- **WHAT THE TASK ASKS**
Your answer must be the exact lines from the one holding "Customise (692, 1324)" through the final line of the records below, both included, and nothing more.

- **SUPPLIED MATERIAL**
>>

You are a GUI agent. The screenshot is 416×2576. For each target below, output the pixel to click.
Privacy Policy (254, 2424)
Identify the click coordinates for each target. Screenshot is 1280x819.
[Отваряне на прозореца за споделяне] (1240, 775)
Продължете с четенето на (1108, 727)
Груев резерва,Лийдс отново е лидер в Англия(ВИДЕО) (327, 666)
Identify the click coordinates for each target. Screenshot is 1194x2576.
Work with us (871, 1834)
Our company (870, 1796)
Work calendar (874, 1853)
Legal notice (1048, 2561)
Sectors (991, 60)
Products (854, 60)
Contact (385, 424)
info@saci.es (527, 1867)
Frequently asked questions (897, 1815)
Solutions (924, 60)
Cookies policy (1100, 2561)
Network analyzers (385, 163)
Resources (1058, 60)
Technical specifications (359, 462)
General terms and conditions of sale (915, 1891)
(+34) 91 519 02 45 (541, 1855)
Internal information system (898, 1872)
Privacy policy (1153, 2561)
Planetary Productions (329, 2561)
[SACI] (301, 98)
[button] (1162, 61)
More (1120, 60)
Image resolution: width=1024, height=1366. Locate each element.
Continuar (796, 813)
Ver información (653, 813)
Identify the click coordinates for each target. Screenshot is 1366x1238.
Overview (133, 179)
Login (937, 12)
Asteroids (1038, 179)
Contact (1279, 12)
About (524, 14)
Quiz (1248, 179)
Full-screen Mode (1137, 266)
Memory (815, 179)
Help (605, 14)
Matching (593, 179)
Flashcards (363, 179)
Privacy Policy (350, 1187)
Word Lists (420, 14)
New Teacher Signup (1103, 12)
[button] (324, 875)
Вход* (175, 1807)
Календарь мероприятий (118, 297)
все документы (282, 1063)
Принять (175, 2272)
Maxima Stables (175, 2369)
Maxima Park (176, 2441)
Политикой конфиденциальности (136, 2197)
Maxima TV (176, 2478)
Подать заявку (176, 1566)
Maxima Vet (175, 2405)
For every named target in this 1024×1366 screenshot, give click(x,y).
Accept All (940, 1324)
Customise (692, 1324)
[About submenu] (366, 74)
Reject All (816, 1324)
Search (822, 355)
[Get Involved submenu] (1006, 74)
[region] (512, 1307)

<<

- **YOUR RESPONSE**
Customise (692, 1324)
[About submenu] (366, 74)
Reject All (816, 1324)
Search (822, 355)
[Get Involved submenu] (1006, 74)
[region] (512, 1307)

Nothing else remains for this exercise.